Vous comprendrez quand vous serez plus grand. Beaucoup plus grand.
Vraiment beaucoup plus !
Maman vous aime fort.
Le souvenir d’une étreinte
Sur cette photo, je suis minuscule. Bien entendu, je ne me souviens pas de ce moment précis. Mais au fond de moi, quelque part, je porte le souvenir d’être aimée, bien installée dans les bras de quelqu’un. Vous savez que mamie était malade. Pendant presque toute ma vie, elle s’est battue pour la sienne. Un tiers de son existence. Il y a eu des hauts et des bas. Et c’est probablement cette situation qui a le plus défini la personne que je suis devenue. Elle, malade. C’est pour cela que je suis si heureuse de voir un tel sentiment sur des photos. Mamie qui me tient dans des bras encore vaillants. F et B, je ne sais pas encore ce qui vous définira en tant que personnes. Mon génie, je l’espère. (Je rigole…) Peut-être que ce sera bien pire que cela et que je ferai semblant de ne pas être au courant quand vous m’en parlerez une fois adultes, ou peut-être qu’il n’y aura rien de spécial. Mais j’espère que vous vous en souviendrez. Le sentiment que quelqu’un vous aime. Vous serre fort dans ses bras. Vous porte.
Te voici, F. Tout aussi minuscule. Tu viens d’arriver en ce monde. Après une naissance difficile, la première chose que tu as faite a été de te gratter la joue en signe de protestation. Une cicatrice qui orne encore ta peau. Je l’adore ! Parfois, je me perds dans mes souvenirs en la contemplant. Tu as tellement grandi. Bientôt, ta vie t’absorbera complètement. Mais nos cicatrices nous accompagnent tout au long du chemin. Celles qui se voient comme celles qui ne se voient pas. Souviens-toi qu’elles ne sont pas toujours un défaut. Nos cicatrices. Elles mettent souvent en valeur la beauté de notre histoire.

◇ ◇ ◇

Poursuivez, s'il vous plaît, le texte ci-dessus adressé à F et B, à partir de sa dernière phrase.

◇ ◇ ◇

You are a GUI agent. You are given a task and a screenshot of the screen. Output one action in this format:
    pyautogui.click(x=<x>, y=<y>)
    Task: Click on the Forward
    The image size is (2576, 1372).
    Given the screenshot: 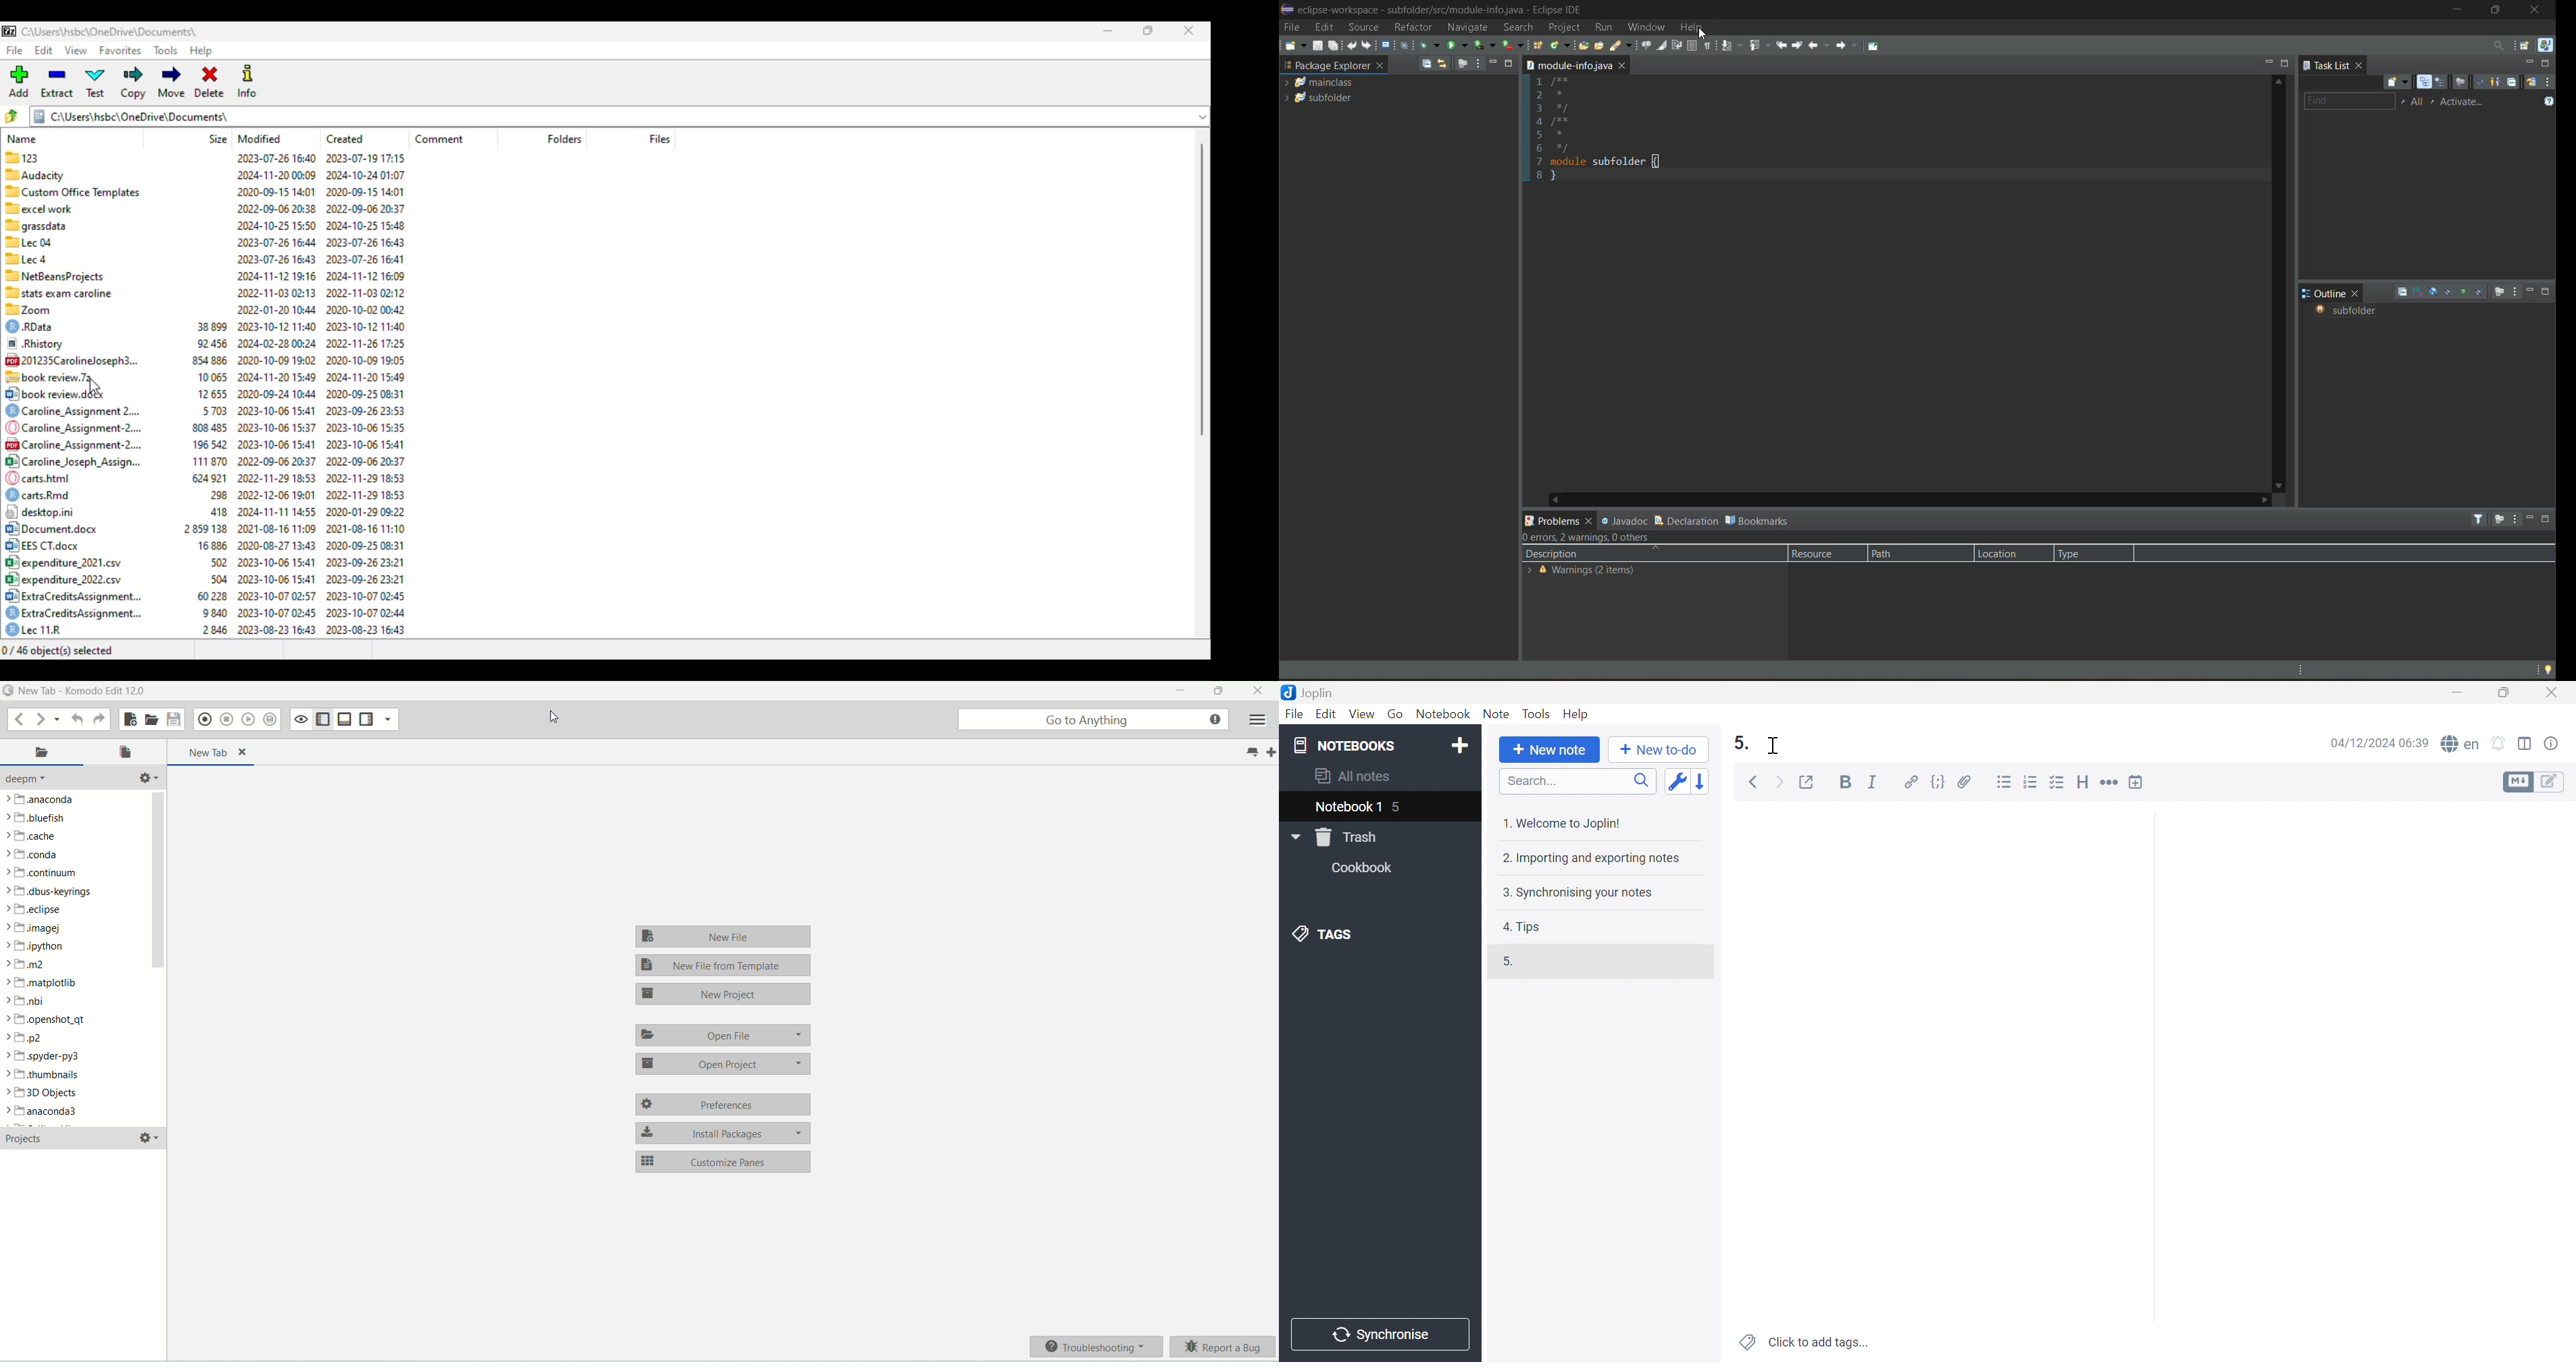 What is the action you would take?
    pyautogui.click(x=1781, y=781)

◇ ◇ ◇

**Réponse attendue:**
La signification d’un veston en cuir synthétique
Cette photo nous représente toi et moi, B. Nous étions (surtout moi) beaucoup plus jeunes qu’aujourd’hui. J’ai presque le vertige à imaginer nous rencontrer à ce moment-là. Au même âge. Ce serait fabuleux, n’est-ce pas ? Je me souviens de la sensation des vêtements que je portais comme si c’était hier. C’était un ensemble assorti. Le veston et la jupe. Avec une chemise en dessous. Le toucher délicat du cuir synthétique sous mes doigts. Je crois que c’est le plus vieux souvenir que j’ai à propos de vêtements. J’étais attirée par chaque parcelle. J’y découvrais des secrets sur la manière de me sentir moi-même. Alors B, lorsque tu fais corps avec chacune des coutures de tes vêtements. Lorsque tu passes des heures devant ton miroir à essayer différentes tenues. Et lorsque tu as besoin (!!!) de ces chaussures pour obtenir un sentiment d’achèvement. Tu sauras dorénavant que tu tiens cela de moi. Tu n’as pas à en avoir honte. Ce n’est pas superficiel. C’est une facette de ta personnalité qui t’aide à te sentir toi-même. Je sais que cette chemise en jean est l’un des premiers vêtements dont tu te souviens. Tu l’adorais, et peut-être même que tu adorais te voir dedans.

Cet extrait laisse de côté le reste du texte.